▶ [Material for this exercise]:
----
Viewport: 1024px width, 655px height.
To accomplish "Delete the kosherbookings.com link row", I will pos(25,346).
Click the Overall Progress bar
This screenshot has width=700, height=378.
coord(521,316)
----
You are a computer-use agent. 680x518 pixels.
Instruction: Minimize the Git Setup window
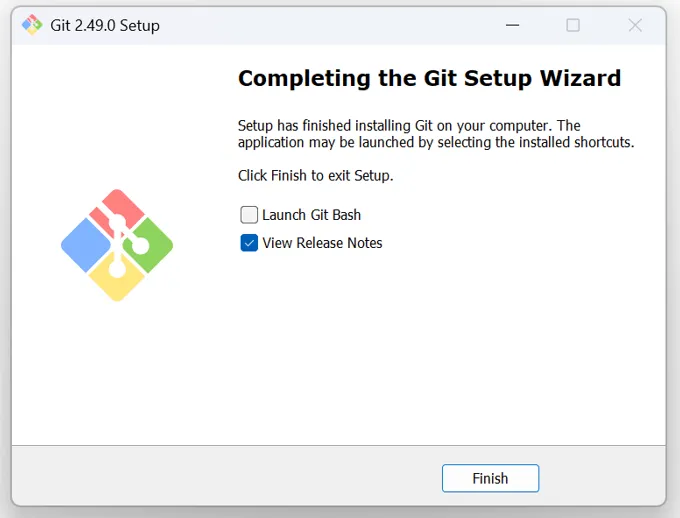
----
▶ [Goal of the exercise]:
Write down again, exactly as given, only the lines above that fall from the line with "You are a computer-use agent. 680x518 pixels." to the line with "Instruction: Minimize the Git Setup window", inclusive.

▶ [Solved problem]:
You are a computer-use agent. 680x518 pixels.
Instruction: Minimize the Git Setup window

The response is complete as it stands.